El recuerdo de aquella espantosa noche, aquella escena obsesionante que había quedado grabada a fuego en la mente de Austin, irrumpió con ímpetu en su memoria, dejándolo trastornado. Ella le apretó la mano y abrió mucho los ojos.

Antes de que él pudiese pronunciar palabra, Elizabeth susurró:

– Dios santo, tú estabas allí. Los viste juntos, cargando cajas llenas de armas en un barco. -Austin intentó en vano apartar sus pensamientos de lo sucedido aquella noche. Apretándole la mano con más fuerza, ella añadió-: William te vio en las sombras. Se te acercó y discutisteis acaloradamente. Intentaste detenerlo, pero tu hermano no te hizo caso. Entonces le viste partir en ese barco… junto con un enemigo de tu país.

Un gran dolor y un sentimiento de culpa embargaron a Austin.

– Él les estaba entregando las armas -musitó, apenas consciente de lo que decía-. Al verme desembarcó. Me llevó a un callejón, donde Gaspard no pudiese vernos. Le pregunté cómo era capaz de hacer eso, pero se negó a contestarme. Me dijo que me ocupara de mis asuntos y que me fuera. Discutimos. Lo amenacé con entregarlo… Le dije que ya no era mi hermano.

– ¿Se lo has contado a alguien?

– No. -Echó la cabeza hacia atrás y cerró los ojos-. Si alguna vez saliese a la luz la traición de William, esa ignominia destrozaría a mi familia. Tenía que proteger a Caroline y a Robert. A mi madre. Aunque no puedo creer que William traicionase a Inglaterra, estoy seguro de lo que vi, y él no lo negó. La pregunta es: ¿por qué? ¿Por qué lo hizo?
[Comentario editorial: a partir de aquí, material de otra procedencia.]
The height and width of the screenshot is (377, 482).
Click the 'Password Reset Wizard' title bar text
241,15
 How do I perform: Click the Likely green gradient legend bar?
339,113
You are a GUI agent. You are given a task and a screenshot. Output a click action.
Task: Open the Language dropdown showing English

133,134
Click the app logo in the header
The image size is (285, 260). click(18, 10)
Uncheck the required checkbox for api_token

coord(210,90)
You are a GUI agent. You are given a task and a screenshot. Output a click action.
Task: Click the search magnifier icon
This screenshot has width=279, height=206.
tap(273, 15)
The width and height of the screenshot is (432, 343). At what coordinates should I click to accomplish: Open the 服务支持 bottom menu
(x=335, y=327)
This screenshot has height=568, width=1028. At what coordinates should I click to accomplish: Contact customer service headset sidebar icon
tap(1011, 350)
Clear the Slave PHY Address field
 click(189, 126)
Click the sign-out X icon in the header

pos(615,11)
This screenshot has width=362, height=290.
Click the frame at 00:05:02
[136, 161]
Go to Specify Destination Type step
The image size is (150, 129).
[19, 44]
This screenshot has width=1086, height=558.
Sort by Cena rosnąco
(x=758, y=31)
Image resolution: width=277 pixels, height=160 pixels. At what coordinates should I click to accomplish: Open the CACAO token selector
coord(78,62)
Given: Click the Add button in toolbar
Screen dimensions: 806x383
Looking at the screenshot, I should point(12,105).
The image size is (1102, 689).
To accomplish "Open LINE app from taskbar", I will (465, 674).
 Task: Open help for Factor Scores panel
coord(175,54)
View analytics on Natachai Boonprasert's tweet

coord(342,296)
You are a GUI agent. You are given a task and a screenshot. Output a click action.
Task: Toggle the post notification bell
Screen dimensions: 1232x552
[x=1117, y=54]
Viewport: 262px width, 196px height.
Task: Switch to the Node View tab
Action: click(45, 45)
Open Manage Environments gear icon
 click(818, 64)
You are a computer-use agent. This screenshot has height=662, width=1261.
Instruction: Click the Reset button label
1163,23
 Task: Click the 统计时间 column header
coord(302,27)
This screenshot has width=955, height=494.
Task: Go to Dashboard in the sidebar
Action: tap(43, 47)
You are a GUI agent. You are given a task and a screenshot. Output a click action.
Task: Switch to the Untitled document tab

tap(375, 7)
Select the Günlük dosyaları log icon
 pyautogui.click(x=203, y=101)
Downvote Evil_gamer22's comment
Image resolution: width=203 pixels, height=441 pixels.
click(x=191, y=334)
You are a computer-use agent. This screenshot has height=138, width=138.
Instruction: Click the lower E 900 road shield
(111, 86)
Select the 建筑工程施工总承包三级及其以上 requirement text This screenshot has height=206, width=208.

Sabía que debía mirarla, observar su reacción, pero temía levantar la vista hacia sus ojos. ¿Qué haría si viese en ellos una expresión condenatoria? Había muchas probabilidades de que ella lo rechazara, a él y a su familia, ahora que sabía la verdad. Y, puesto que era su esposa, ella también estaría expuesta a la deshonra.

Preparándose para lo peor, abrió los ojos y la miró. Se le cortó la respiración. La mirada de Elizabeth expresaba una mezcla de emociones, pero no condena. Sólo afecto, cariño y preocupación.

Elizabeth alzó las manos para sujetarle la cara con suavidad.

– Dios santo, Austin, cuánto debes de haber sufrido al guardar este secreto para intentar proteger a tu familia. Me apena mucho tu dolor. Pero ya no estás solo.

La compasión sincera que irradiaban sus ojos, el suave y balsámico tacto de sus manos, y sus palabras pronunciadas a media voz se combinaron con la avalancha de emociones que lo asaltaba para hacer pedazos la desolación en que estaba sumido. «Ya no estás solo.»

La atrajo hacia sí y apoyó la cara en la cálida curva de su hombro. Un largo escalofrío recorrió su cuerpo, y la abrazó con más fuerza, tanta que a su esposa debieron de dolerle los huesos, pero ni una queja salió de sus labios. Ella lo estrechó contra sí, acariciándole el pelo y la espalda para calmado, mientras el sentimiento de culpa que llevaba tiempo pudriéndose en la conciencia de Austin estallaba en un torrente incontenible.